Easter Monday Whit Sunday and Dydd Hen Wyl Ifan (Old St John’s Feast)

In the parish of Aberdare, three special taplasau haf took place annually, on traditionally appointed dates. These were normally held in the open air, and continued in existence until near the end of the century.

These festivities were famous in the parish in times past for taplasau haf, which was singing and dancing with the musician playing his musical instrument for them; the four districts had appointed three days of every year to meet together, namely Easter Monday, Whit Monday and Old St John’s day; furthermore, the for districts met each other at four different places, the Dar district holding the taplas on Ton-y-glwyd-fawr, Llwydcoed on bank of Rhyd-y-gored, Aman district meeting was held by the gateway of Bedwlyn, and Pennor on Ton-ty-pel, the place where the last taplas was held in the Aberdare Parish in 1789.

Amman festival was held in the vicinity of Fforchaman in Cwmaman.

Eisteddfods

It has been traced that local eisteddfods began around 1820 in the Swan Hotel in Aberaman, with poets, musicians and authors of essays.

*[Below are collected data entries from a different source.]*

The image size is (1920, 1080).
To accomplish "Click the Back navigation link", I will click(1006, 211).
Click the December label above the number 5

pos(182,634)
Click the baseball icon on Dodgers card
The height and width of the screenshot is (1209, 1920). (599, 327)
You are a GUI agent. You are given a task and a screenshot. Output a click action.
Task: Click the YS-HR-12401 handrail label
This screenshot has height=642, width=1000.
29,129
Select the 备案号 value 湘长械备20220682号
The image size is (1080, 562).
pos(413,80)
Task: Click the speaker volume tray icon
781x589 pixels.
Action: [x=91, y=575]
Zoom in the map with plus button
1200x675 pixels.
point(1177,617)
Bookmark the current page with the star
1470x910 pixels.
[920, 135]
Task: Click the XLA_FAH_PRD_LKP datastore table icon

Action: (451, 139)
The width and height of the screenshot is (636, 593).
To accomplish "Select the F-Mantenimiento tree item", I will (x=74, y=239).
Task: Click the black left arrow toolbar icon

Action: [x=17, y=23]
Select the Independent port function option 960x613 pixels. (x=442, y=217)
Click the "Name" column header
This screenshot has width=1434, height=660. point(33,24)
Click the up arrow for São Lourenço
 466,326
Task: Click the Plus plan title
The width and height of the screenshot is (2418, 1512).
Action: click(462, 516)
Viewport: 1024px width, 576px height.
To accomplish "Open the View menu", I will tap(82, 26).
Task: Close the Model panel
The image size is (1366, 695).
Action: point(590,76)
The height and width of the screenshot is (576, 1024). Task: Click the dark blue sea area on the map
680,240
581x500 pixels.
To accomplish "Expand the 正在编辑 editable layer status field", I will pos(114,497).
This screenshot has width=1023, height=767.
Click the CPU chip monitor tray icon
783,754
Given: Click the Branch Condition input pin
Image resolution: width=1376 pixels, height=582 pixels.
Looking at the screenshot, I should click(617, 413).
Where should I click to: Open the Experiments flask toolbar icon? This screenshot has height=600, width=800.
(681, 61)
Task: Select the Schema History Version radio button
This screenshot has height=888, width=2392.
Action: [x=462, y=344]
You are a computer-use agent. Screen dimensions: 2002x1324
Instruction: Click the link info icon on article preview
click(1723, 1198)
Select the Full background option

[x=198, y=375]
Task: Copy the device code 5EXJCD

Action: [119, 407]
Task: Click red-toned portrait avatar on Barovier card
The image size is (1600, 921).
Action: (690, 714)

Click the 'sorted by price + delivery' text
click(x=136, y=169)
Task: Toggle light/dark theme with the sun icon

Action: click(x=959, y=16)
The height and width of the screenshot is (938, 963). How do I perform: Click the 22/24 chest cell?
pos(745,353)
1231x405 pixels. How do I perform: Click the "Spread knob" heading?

In 1850 the Rees family moved into the valley and two of their were called Jonathon and Evan. Evan started work in Blaengwawr Colliery, he late became “Dyfed” Archdruid of Wales his brother Jonathon became a poet of the first rank as a bard his name was “Nathan Wyn” a household name in Wales in the 19th and early 20th century.

Folklore

There is a dispute of where the Welsh Anthem was actually written but most people in Aberdare say it was in the Swan Inn, other people state it was written in Pontypridd and the music was written in the Swan Inn in Aberaman. James James was landlord of the Swan for a few years and retired to Hawthorn Terrace Aberdare where he died in 1902. The fact of the matter is that the grandson told the story where it was written.

1869 

An Eisteddfod, which held at the Temperance Hall (Palladium) in Aberdare between seven choirs, who were competing for a prize of £20. A test piece the Hallelujah Chorus was won by Saron Chapel Aberaman.